A fresh wave of 16 organisations have joined the government’s register of flexi-job apprenticeship agencies following the latest round of applications where only half of bids were successful.
The register was launched in February last year, with those organisations effectively acting as employers for apprentices in industries such as construction and creative arts where they cannot be placed for a year because of the short-term nature of projects.
The organisations provide an anchor for the administration and support of apprentices, who work for several different companies over the duration of their course.

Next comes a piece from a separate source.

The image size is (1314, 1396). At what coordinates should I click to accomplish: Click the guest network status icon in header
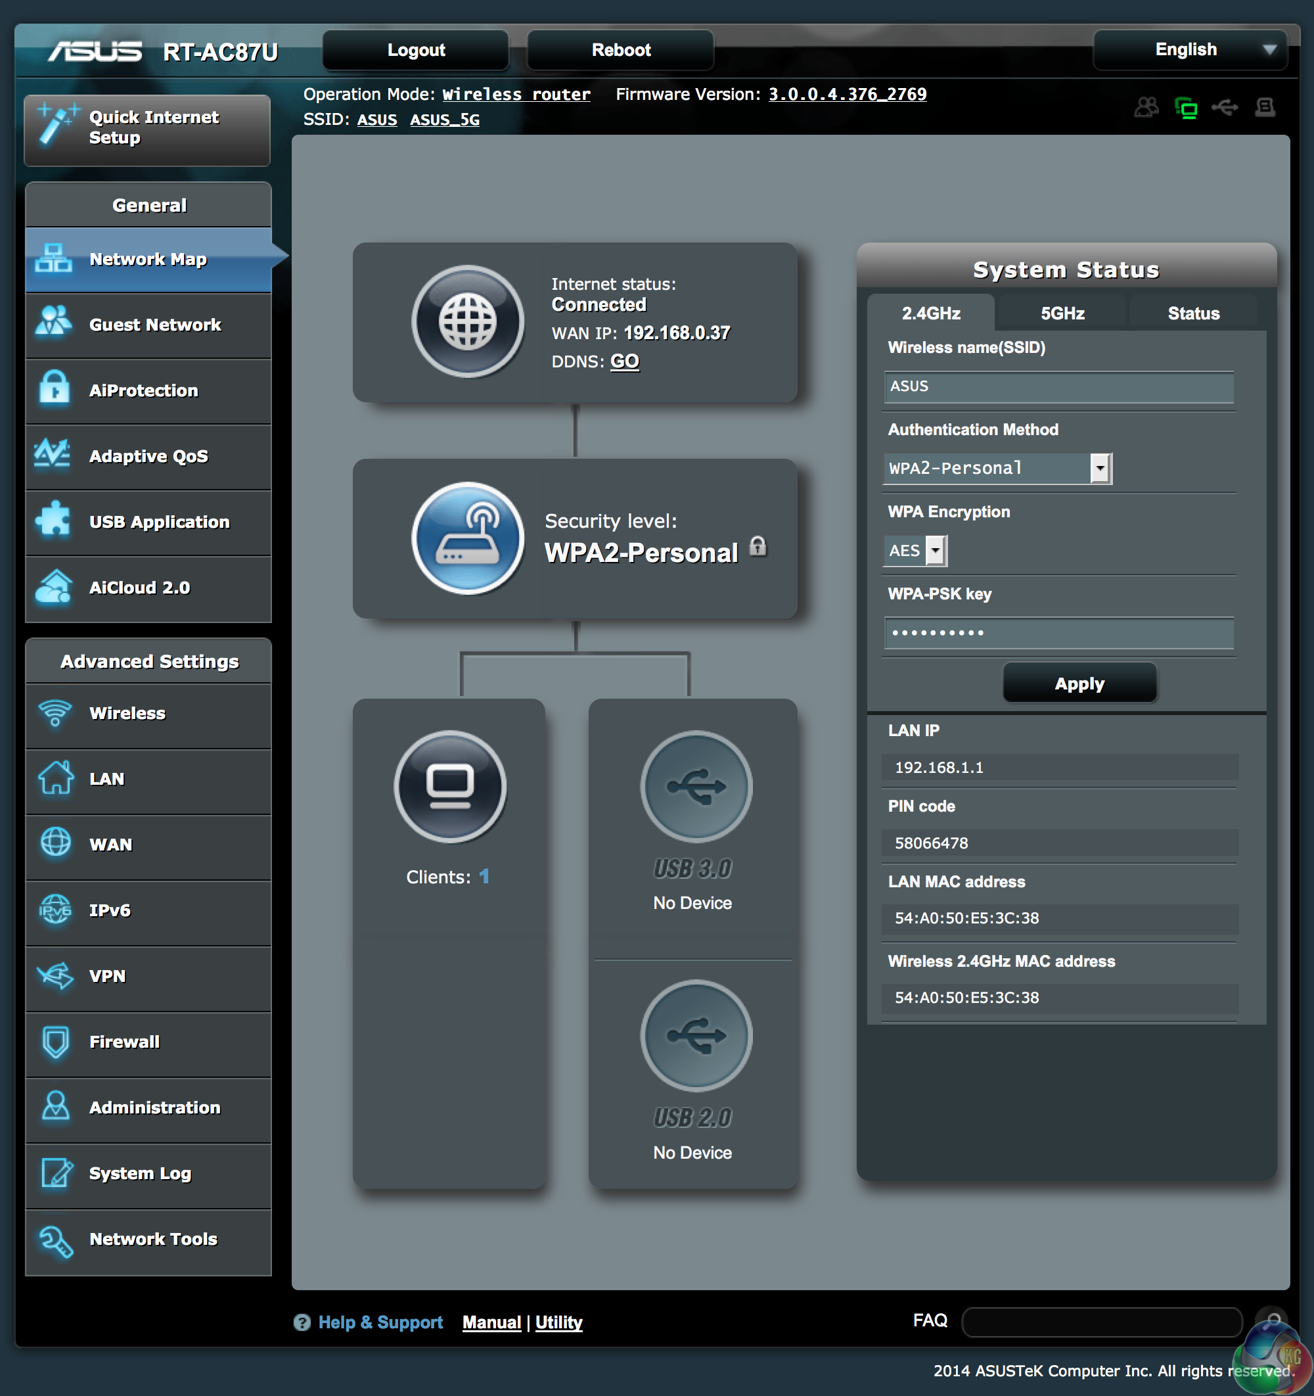[1146, 107]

Fifteen organisations were included on the register at the launch, but two dropped off by October and another one joined.
The Department for Education opened applications in the autumn for new additions, confirming it had received 30 applications. At the time, it said it hoped to test the approach in new sectors.
The updated list published last week included 16 fresh names, while no more have quit the register.
The new names include those in industries such as pharmaceutical, sports and life sciences, along with more names in already represented sectors such as construction and engineering. His Majesty’s Prison and Probation Service (HMPPS) has also made the list.
According to the DfE, HMPPS’s inclusion on the list is to facilitate flexi-job apprenticeships for prisoners once a programme has been developed.
It comes following a change in legislation which allowed prisoners to start work as apprentices in October.
Up to 300 prisoners are expected to be recruited onto apprenticeships by 2025.
The DfE said that the 16 new additions had all identified barriers that had prevented employers taking up apprentices.
However, all 16 have joined the register only, and not been given any grant funding. It raises questions as to whether any more grant funding will be forthcoming for future additions.
According to the DfE, around £5 million in grant funding has been given to 11 organisations on the register since its launch.
It said that it currently had no plans for further grant funding for flexi-jobs.
For the existing agencies on the register, the DfE said five have opted to expand the sectors or regions they deliver in: Evolve Apprenticeships Ltd, Inspire ATA Ltd, Mid Yorkshire Chamber of Commerce, TrAC, and En:Able Futures.
In October, FE Week reported that two organisations – HR Provider Ltd and Nottingham College Services – were no longer on the register.
HR Provider did not comment on its reasons, but Nottingham College Services said it withdrew from the scheme due to low demand.
ScreenSkills had previously raised concerns over future funding uncertainty, explaining that film and TV industry firms already pay the apprenticeship levy, apprentice wages and associated on-costs, and would not be realistic to expect them to fund a support service like ScreenSkills once government grant funding dries up.
Sara Whybrew, apprenticeship and policy consultant said its grant funding arrangement runs until the end of March with no further grant funding beyond that, meaning its “current FJAA model may be wound down, but we’re still exploring options”.
It has reiterated its position that it would like to see some of the levy ringfenced to fund intermediary body services to aid employers and manage apprenticeship opportunities.